• **WORK TO COMPLETE**: Could you count the lines below that include the word "Estimation" and give only the number?

• **DATA SUPPLIED**:
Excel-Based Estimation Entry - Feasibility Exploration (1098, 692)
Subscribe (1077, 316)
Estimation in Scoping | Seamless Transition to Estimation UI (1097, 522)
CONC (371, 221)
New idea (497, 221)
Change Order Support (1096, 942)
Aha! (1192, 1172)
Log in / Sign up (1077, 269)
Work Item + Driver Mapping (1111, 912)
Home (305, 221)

---

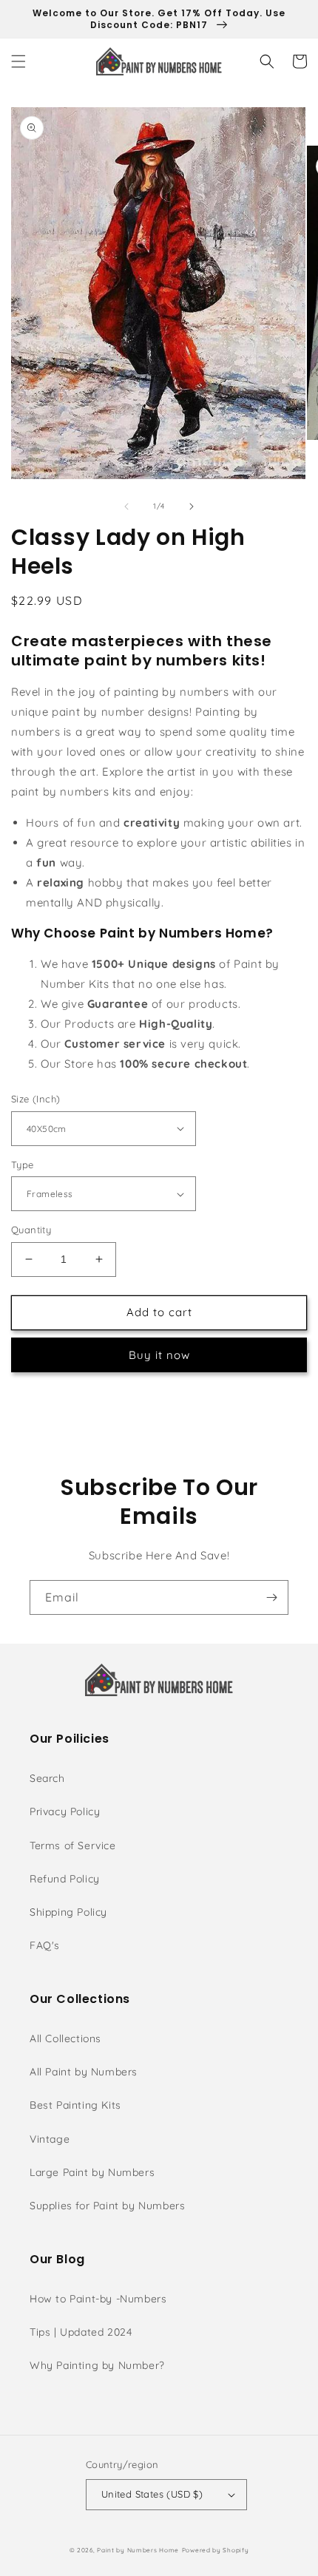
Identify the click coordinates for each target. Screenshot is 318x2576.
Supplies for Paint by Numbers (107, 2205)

• **RESPONSE AREA**: 2